Adversarial machine learning: Combating data poisoning


SOURCE: ITBUSINESSEDGE.COM
SEP 21, 2021

The fields of machine learning (ML) and artificial intelligence (AI) have seen rapid developments in recent years. ML, a branch of AI and computer science, is the process through which computers can be programmed or trained to identify patterns in data or information to make better accurate predictions over time.

Machine learning is a backbone technology of AI that is being used in simple yet valuable applications such as email spam filters and malware detection, as well as in more complex technologies including speech recognition, facial recognition, self-driving cars, and robotics.

Adversarial Machine Learning

Along with many potential benefits, machine learning comes with vulnerability to manipulation. ‘Adversarial machine learning’ is the term used by cybersecurity researchers for malicious activities by attackers or ‘adversaries’ inputting deceptive data to trick machine learning systems to make errors.

For example, a few small stickers placed on the ground at an intersection can trick a self-driving car into taking the route of the opposite lane of traffic. It is also easier to deceive a computer vision system of a self-driving car into wrongly taking a stop sign as a speed limit sign if you place a few pieces of tape on the stop sign board.

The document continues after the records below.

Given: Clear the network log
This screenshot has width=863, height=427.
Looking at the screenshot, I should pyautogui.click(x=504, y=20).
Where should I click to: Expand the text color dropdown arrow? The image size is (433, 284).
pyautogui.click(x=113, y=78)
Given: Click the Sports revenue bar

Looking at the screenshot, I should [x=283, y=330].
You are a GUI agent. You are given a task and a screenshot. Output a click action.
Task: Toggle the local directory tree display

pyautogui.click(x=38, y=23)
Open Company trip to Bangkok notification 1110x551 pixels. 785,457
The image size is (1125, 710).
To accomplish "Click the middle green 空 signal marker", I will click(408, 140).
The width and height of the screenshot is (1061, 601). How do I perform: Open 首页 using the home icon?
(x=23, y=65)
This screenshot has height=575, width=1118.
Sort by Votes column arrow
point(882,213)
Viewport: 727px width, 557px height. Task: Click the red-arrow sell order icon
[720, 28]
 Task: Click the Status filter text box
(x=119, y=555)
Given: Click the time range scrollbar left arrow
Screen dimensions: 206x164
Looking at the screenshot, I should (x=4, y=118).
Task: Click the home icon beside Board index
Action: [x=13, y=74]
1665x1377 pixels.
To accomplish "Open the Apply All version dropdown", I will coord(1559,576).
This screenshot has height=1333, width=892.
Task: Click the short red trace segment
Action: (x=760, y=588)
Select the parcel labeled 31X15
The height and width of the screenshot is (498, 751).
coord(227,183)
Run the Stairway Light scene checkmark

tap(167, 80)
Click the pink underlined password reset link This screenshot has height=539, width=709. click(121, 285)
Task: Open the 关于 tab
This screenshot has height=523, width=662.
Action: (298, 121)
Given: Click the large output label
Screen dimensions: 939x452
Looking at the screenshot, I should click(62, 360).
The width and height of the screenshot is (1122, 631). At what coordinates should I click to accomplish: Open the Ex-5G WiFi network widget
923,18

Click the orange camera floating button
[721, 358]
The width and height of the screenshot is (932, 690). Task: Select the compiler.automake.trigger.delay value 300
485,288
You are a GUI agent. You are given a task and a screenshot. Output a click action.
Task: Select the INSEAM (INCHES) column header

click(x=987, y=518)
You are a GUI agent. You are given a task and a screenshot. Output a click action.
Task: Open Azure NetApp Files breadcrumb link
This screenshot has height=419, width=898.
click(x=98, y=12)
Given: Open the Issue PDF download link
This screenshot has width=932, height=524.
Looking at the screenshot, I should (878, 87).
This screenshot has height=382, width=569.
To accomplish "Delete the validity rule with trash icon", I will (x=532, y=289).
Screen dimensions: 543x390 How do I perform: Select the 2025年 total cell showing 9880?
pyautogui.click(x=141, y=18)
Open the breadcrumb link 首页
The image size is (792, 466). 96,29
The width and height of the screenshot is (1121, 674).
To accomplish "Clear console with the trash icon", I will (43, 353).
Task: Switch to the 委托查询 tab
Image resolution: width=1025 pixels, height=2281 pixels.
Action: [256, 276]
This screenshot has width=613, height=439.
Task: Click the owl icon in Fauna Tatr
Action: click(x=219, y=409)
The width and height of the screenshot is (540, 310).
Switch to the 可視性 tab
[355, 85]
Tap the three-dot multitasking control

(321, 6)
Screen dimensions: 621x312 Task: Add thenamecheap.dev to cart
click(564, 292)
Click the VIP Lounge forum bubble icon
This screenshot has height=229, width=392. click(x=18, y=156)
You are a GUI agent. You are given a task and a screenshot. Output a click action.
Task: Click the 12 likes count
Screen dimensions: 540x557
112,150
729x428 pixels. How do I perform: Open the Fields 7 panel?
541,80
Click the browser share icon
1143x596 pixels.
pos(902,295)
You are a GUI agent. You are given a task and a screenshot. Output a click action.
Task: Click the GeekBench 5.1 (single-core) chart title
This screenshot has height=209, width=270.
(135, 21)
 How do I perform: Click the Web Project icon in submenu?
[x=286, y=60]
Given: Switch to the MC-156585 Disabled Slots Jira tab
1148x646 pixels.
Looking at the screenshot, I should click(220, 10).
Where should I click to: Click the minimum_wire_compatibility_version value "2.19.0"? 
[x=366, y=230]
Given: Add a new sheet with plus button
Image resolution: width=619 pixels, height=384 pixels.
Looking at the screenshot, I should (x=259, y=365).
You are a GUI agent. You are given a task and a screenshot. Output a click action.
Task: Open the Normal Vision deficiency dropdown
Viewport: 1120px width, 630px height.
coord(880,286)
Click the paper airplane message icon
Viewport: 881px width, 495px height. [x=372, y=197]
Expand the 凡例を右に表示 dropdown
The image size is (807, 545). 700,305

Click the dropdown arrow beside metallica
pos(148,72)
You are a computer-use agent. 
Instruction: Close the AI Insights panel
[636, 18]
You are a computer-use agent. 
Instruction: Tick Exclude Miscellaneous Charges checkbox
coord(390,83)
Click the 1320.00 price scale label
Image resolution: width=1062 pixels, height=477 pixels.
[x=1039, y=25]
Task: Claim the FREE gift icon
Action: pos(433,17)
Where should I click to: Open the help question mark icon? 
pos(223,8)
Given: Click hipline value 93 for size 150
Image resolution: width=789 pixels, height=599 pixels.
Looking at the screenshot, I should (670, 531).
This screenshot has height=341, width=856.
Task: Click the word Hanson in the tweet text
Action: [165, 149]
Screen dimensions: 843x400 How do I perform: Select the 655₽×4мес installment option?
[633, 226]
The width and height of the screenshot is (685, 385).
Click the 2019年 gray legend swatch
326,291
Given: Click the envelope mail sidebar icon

Today, as machine learning models are widely adopted in domains like business, transportation, and national security, cyber criminals could deploy adversarial machine learning attacks for nefarious means — from financial fraud to launching drone strikes on unintentional targets.

Below, a brief overview of adversarial machine learning has been laid out for policymakers, entrepreneurs, and other participants in the development of machine learning systems to help them ward off manipulation and corruption of these systems.

Types of Adversarial Machine Learning

Machine learning models are designed to recognize patterns in data with the help of ‘training data’ algorithms also known as ‘classifiers’ provided by humans. Through repeated exposure to classifiers, these machine learning models can be taught how to respond to different data inputs.

Eventually, these models are expected to make increasingly accurate predictions. The feeding of increased volume of data into a machine learning system enhances the accuracy of its predictions, at least in theory; the machine learning process, owing to its complexities, can be unpredictable in nature.

Adversaries can devise and wage a variety of attacks, either during the training phase of the ML model or after the completion of the training phase to disrupt a machine learning model.

Data Poisoning Attack

In the case of data poisoning attacks, an adversary provides misleading data to a classifier, and this leads the machine learning model to make inaccurate decisions in the future. Data poisoning attacks require that an adversary has a degree of control over classifiers.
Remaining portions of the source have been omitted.